De oito socorristas do Serviço de Atendimento Móvel de Urgência (Samu) de Porteirão, só dois não contraíram a doença. Na segunda-feira (31/5), a responsável pelos serviços gerais do Samu, Ivaneide Varela de Lima, 38 anos, retornou ao trabalho, após passar mais de uma semana afastada. Ela, o marido e o filho de apenas 2 anos estavam com Covid-19. “Tive muito medo”, enfatiza.

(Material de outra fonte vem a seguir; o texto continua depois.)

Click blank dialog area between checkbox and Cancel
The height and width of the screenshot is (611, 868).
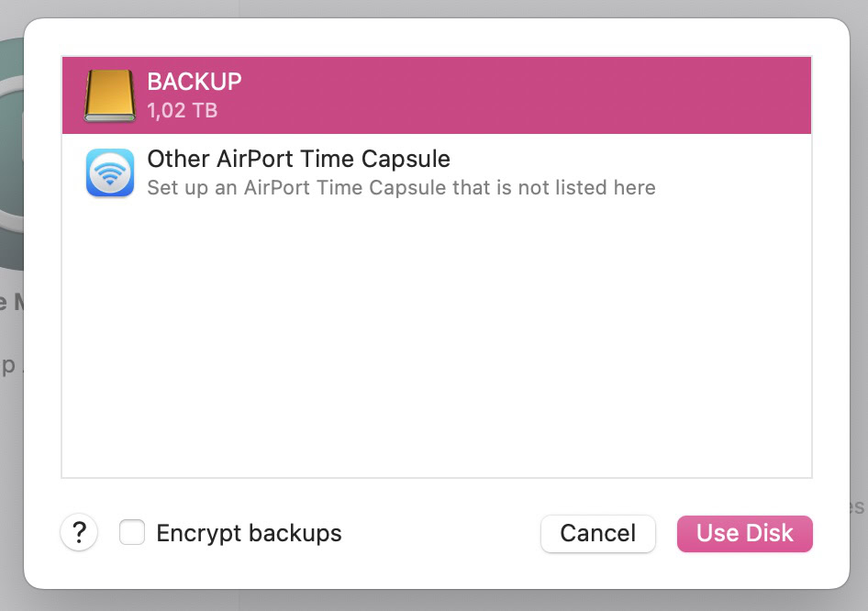coord(440,533)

Na Unidade Básica de Saúde (UBS) da cidade, que fica a duas quadras do Samu, funciona o ponto de vacinação de Porteirão. No início da tarde de segunda-feira, o casal Arlindo Bárbara da Silva, 43, e Arielly Santos Brito, 24, se vacinava no local. Ambos são do grupo de comorbidades. “A família inteira teve Covid, só eu que não. Foram mais de 10 pessoas”, diz Arlindo. Ele atribui a abundância de casos na cidade às aglomerações constantes.

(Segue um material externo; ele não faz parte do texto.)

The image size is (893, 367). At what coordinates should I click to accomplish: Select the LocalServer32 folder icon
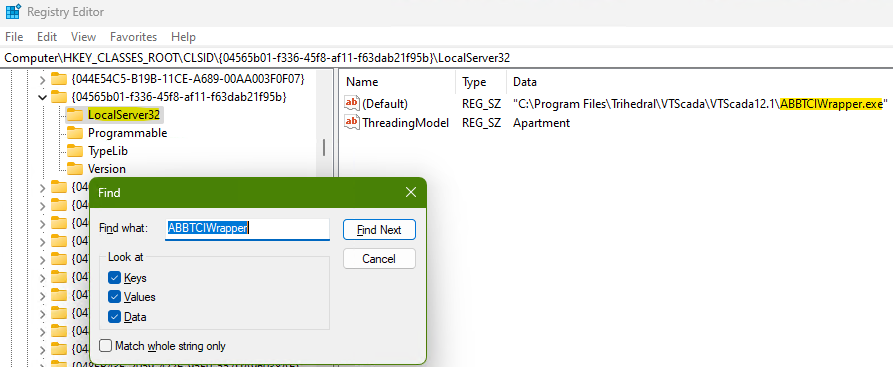tap(75, 115)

Até então, 374 pessoas da cidade já receberam duas doses da vacina contra o coronavírus, o que representa 9,5% da população total. Na sexta-feira (4/6), mais um óbito foi confirmado. Ao todo, 26 moradores com a doença estão em observação, sendo dois em isolamento hospitalar e 24 em isolamento domiciliar.

Mortes

Dados do IBGE mostram que, em 2019, morreram 30 pessoas no município, o maior número documentado desde o início da série histórica, em 2006. A cidade já perdeu, desde o início da pandemia, 22 vidas para a doença. Indignado com a situação do município, o secretário de Saúde de Porteirão lamenta o cenário.

“Se o nosso líder maior, que é o presidente, age como se fosse brincadeira quase 500 mil mortes no Brasil, fica difícil. Para ele, parece que não caiu a ficha ainda. Tivemos 22 mortes em Porteirão. Se a vacina tivesse sido antecipada, teríamos menos da metade”, completa Wisley.